#### TASK PROMPT
Copy out each line of the listing below in which the string "magnifier" occurs.

#### ENTRIES SUPPLIED
*** Begin section ***
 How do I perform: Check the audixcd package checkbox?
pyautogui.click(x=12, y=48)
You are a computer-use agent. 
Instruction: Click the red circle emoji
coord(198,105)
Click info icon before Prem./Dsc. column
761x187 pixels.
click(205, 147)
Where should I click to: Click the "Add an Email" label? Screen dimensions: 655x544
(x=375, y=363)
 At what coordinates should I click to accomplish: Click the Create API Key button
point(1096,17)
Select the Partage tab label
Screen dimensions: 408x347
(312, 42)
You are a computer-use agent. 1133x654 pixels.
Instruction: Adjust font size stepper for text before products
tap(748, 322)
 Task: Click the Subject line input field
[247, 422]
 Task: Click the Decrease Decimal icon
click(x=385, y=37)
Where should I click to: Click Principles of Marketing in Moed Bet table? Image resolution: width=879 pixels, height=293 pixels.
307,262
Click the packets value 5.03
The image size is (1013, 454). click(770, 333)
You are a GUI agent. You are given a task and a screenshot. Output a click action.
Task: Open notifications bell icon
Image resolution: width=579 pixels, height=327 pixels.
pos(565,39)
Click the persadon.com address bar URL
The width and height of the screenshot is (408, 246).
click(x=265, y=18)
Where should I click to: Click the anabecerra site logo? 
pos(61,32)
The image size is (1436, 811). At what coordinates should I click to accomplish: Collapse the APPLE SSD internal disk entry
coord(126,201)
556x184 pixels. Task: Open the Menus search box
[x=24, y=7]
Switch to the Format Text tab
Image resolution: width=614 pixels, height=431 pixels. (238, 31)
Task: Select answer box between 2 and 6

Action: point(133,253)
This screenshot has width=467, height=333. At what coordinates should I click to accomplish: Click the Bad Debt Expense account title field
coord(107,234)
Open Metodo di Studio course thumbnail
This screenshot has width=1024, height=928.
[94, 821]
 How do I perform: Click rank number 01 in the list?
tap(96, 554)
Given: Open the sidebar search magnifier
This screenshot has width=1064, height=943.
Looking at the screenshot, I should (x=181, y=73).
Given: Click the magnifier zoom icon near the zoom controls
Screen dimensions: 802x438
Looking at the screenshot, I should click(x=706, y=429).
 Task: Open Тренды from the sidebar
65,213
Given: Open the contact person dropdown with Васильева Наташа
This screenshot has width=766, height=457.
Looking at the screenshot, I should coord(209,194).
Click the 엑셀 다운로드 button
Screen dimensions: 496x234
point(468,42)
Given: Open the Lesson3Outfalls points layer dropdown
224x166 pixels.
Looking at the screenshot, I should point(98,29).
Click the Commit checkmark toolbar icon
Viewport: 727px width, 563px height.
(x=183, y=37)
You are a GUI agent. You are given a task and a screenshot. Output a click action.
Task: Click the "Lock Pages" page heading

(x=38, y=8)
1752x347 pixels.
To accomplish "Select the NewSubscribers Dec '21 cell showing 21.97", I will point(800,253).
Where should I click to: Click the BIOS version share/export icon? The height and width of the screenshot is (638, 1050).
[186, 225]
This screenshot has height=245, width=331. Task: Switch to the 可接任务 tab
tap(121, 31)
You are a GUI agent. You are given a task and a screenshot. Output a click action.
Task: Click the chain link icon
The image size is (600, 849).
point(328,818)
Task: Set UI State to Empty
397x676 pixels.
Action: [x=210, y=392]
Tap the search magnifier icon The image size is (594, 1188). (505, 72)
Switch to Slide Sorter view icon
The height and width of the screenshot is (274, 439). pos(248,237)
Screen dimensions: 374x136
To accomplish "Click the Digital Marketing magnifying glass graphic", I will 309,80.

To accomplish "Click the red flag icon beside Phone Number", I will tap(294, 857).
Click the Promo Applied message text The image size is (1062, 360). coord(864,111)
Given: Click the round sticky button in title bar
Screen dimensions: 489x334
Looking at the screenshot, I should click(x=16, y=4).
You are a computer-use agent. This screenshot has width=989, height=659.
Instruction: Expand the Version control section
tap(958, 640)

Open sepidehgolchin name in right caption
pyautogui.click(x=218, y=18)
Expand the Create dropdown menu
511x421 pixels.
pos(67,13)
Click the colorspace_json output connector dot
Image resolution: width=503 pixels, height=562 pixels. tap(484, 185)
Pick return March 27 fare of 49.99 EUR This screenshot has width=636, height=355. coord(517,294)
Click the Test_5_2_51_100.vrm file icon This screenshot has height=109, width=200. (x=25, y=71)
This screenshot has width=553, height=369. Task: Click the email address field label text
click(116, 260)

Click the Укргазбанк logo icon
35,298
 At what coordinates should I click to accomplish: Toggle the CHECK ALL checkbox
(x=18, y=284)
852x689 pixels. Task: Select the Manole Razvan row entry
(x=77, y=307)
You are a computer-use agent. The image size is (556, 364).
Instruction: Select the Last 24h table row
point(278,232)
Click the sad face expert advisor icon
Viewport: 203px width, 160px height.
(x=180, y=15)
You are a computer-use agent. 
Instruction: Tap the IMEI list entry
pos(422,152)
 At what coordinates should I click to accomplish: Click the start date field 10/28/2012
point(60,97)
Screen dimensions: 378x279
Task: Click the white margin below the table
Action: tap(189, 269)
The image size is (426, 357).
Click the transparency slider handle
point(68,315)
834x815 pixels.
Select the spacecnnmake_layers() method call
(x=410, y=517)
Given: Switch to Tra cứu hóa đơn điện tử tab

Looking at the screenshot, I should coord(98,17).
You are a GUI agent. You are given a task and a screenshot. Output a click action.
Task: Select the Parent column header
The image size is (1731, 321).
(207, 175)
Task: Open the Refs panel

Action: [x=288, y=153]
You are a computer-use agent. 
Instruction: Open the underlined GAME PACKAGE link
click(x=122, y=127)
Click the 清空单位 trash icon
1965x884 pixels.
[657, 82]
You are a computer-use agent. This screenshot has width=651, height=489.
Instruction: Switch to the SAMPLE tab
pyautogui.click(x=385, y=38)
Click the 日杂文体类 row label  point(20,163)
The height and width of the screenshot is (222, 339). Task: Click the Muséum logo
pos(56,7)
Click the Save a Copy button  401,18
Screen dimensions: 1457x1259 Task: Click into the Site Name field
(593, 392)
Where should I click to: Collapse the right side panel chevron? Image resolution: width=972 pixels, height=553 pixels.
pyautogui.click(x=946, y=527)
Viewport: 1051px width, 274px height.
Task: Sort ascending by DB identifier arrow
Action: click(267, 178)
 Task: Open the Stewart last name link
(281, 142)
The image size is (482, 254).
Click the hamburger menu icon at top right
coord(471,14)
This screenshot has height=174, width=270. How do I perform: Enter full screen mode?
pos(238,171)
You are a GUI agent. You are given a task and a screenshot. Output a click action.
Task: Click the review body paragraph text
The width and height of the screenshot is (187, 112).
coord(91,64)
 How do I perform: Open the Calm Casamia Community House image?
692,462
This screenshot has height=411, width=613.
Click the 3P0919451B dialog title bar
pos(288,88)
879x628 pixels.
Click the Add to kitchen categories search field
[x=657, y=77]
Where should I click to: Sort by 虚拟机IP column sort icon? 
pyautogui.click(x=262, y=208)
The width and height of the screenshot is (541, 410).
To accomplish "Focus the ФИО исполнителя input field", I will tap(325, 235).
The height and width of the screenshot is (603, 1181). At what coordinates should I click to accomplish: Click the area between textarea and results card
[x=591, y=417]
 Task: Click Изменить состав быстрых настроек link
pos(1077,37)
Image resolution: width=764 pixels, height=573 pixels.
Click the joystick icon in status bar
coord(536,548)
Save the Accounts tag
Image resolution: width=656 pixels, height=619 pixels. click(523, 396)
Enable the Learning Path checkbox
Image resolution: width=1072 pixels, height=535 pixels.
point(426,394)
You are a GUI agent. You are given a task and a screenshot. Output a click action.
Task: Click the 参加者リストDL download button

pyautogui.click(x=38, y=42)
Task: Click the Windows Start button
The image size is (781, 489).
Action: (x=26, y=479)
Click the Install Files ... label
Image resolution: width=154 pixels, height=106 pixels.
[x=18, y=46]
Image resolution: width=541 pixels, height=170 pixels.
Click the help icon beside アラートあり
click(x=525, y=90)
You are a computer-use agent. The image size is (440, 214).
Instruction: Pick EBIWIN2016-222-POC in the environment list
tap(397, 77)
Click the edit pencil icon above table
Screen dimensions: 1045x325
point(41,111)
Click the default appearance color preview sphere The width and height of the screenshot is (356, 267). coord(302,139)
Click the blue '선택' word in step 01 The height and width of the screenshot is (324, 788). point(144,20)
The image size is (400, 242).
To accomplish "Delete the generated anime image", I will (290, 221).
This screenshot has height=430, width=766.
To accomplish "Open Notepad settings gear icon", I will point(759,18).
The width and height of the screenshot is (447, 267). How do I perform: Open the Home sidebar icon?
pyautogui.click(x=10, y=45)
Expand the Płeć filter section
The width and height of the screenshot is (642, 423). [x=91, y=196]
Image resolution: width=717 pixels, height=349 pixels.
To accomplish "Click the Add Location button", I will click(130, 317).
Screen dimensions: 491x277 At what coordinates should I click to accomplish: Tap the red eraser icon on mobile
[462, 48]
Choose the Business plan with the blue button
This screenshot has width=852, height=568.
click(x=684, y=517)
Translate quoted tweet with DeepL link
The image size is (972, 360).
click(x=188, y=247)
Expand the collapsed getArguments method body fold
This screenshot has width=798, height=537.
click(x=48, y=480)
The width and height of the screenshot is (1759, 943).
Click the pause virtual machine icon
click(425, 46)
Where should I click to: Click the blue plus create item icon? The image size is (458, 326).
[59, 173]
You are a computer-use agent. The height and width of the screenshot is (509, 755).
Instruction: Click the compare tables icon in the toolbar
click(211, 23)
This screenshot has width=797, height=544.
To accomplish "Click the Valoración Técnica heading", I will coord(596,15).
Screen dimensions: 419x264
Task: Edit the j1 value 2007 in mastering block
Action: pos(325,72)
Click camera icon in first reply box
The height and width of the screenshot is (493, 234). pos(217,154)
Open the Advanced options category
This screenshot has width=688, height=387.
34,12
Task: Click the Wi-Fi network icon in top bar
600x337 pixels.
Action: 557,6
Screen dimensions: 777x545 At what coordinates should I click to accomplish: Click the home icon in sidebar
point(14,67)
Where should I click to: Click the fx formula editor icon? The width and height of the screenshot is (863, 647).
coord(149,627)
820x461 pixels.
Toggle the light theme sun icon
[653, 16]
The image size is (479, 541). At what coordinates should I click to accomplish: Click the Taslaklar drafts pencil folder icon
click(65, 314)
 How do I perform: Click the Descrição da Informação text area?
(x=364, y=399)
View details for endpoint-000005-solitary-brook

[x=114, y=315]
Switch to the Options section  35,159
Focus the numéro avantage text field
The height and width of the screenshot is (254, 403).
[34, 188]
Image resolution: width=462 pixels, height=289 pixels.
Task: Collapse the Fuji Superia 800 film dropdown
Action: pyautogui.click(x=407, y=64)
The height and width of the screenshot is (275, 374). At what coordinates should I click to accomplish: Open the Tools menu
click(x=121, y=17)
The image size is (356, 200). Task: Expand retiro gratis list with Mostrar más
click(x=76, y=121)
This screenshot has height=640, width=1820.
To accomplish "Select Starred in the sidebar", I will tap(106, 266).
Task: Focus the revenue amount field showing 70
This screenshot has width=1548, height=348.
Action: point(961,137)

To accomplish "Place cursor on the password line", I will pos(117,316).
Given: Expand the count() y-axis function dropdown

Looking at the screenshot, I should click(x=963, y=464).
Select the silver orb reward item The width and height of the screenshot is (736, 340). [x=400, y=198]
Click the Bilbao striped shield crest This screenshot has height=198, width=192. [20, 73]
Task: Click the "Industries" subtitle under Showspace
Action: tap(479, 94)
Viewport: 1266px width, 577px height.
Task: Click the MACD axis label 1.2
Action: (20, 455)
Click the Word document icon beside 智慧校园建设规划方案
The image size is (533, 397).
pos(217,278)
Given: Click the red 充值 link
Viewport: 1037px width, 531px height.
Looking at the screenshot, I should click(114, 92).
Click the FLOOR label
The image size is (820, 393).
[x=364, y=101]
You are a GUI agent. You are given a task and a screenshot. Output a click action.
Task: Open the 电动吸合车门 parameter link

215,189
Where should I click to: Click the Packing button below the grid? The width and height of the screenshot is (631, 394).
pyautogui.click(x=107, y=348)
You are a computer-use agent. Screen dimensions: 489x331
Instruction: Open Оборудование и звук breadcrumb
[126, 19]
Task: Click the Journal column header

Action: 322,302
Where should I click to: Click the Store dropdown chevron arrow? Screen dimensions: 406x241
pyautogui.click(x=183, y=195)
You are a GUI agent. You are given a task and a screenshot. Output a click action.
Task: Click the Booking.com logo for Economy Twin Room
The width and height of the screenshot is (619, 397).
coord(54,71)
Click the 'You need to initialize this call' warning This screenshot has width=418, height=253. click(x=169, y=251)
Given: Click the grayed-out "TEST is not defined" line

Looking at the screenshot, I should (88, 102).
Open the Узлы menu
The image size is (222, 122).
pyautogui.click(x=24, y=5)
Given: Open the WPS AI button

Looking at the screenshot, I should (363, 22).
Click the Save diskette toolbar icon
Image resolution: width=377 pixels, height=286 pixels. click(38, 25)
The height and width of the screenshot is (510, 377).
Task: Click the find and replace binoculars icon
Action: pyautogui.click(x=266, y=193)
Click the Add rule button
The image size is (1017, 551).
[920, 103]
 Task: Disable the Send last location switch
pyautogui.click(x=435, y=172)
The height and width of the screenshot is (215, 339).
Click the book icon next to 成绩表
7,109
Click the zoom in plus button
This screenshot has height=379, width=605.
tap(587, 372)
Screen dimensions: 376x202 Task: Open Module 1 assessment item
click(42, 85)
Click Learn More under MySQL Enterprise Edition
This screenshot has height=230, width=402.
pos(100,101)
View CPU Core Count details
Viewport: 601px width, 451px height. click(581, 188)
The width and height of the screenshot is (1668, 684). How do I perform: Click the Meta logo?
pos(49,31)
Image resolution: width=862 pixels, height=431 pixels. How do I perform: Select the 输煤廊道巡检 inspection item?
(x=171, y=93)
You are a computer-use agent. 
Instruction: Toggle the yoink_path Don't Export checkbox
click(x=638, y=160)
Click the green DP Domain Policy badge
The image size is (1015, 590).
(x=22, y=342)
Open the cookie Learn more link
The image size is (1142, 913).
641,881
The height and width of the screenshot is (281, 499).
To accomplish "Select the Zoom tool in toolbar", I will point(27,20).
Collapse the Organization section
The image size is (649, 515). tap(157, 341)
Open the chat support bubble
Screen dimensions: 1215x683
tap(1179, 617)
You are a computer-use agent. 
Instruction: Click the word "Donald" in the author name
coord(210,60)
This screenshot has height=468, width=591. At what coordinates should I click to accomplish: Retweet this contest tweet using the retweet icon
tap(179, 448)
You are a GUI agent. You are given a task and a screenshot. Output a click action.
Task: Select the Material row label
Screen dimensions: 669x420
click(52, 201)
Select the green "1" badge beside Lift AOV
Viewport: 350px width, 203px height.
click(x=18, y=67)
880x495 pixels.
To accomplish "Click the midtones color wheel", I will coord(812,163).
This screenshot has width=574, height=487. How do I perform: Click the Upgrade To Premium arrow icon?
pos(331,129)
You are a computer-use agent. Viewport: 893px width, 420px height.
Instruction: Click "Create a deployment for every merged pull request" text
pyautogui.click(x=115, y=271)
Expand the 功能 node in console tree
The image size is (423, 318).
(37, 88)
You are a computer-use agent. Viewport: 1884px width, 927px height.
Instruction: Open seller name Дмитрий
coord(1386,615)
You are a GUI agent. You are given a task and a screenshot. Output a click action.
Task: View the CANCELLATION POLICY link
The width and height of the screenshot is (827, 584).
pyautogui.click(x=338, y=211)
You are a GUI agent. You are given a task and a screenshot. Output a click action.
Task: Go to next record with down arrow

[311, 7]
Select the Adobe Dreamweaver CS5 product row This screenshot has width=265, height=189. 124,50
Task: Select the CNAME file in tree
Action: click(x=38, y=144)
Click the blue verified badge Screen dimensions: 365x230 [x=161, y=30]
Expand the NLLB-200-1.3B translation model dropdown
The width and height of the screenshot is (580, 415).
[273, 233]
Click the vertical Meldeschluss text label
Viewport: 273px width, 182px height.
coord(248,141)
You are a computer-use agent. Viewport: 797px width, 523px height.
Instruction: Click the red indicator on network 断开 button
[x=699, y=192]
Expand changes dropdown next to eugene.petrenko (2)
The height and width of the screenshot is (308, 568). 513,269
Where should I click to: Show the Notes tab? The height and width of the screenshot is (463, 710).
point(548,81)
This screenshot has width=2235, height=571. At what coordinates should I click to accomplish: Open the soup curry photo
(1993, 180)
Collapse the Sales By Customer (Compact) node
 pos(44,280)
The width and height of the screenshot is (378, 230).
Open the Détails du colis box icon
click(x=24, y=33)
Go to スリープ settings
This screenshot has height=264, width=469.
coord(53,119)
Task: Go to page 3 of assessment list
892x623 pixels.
*** End section ***
#### SOLUTION FOR THIS TASK
Given: Open the sidebar search magnifier
Given: Click the magnifier zoom icon near the zoom controls
Tap the search magnifier icon The image size is (594, 1188). (505, 72)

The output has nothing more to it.